CAREER: Scalable Spatial Data Science on User-generated Data
University Of California-Riverside, Riverside CA
Investigators
Abstract
Nowadays, hundreds of millions of human users use the world wide web every day. These users generate tremendous amounts of data related to all aspects of life and contain a lot of information about local societies, human activities, and social behavior. By nature, such human-generated data have a spatial aspect, as the geographic location is inherent in many human activities. This makes such data a rich and up-to-date source for social scientists to study different aspects of modern societies to improve people’s life. However, the excessive amount of such data makes it computationally challenging to process complex analyses and extract meaningful insights at a large scale. The project innovates new technology to analyze spatial aspects of user-generated data at a large scale.

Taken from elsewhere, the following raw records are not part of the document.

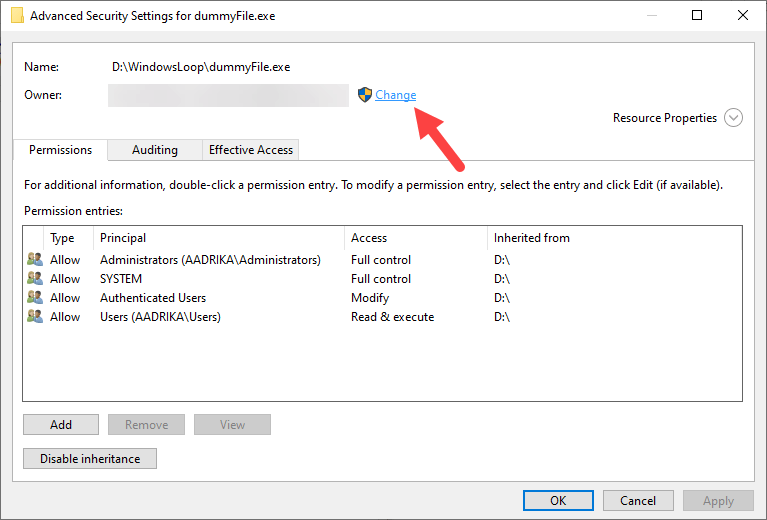Switch to the Auditing tab
Image resolution: width=767 pixels, height=520 pixels.
pyautogui.click(x=155, y=150)
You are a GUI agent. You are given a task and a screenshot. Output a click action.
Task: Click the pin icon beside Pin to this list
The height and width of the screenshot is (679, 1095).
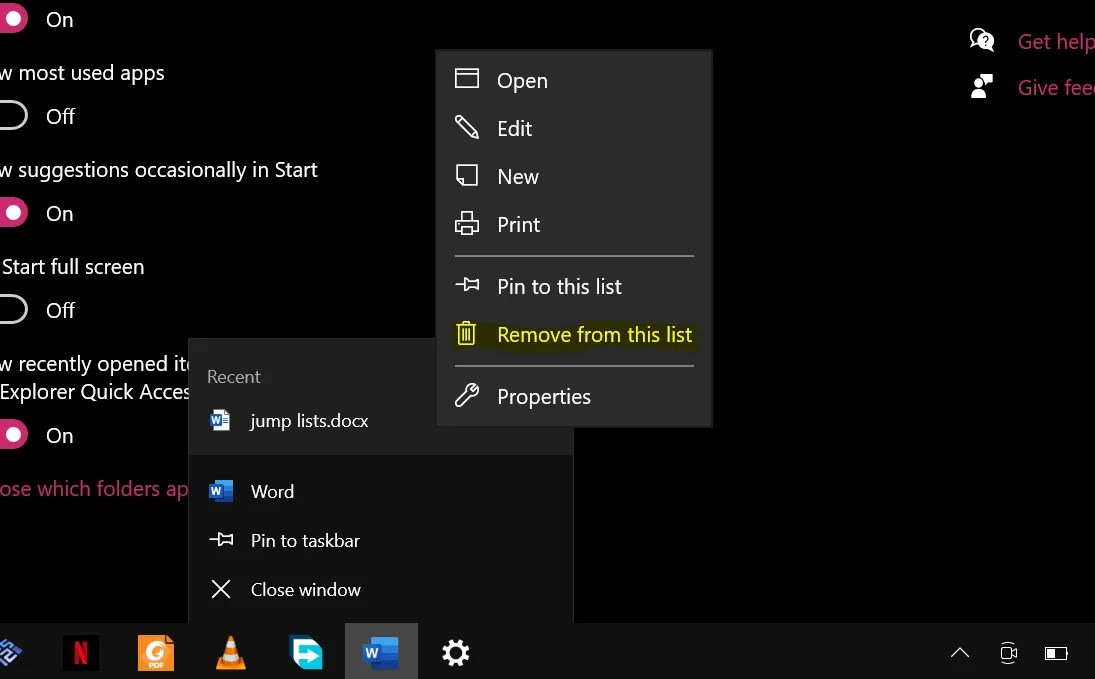(467, 285)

This project innovates novel scalable data management techniques, especially query processing techniques, to support spatial data science on large user-generated datasets. The project supports two families of queries that are widely used for spatial analysis of user-generated data: spatial estimation queries and spatial grouping queries. The proposed research on spatial estimation includes learning-assisted modules that incorporate machine learning models to improve spatial scalability and accuracy. The proposed research on spatial grouping scales up the grouping of various spatial data types, including points, lines, and polygons, to provide a variety of building blocks that support various applications. This award reflects NSF's statutory mission and has been deemed worthy of support through evaluation using the Foundation's intellectual merit and broader impacts review criteria.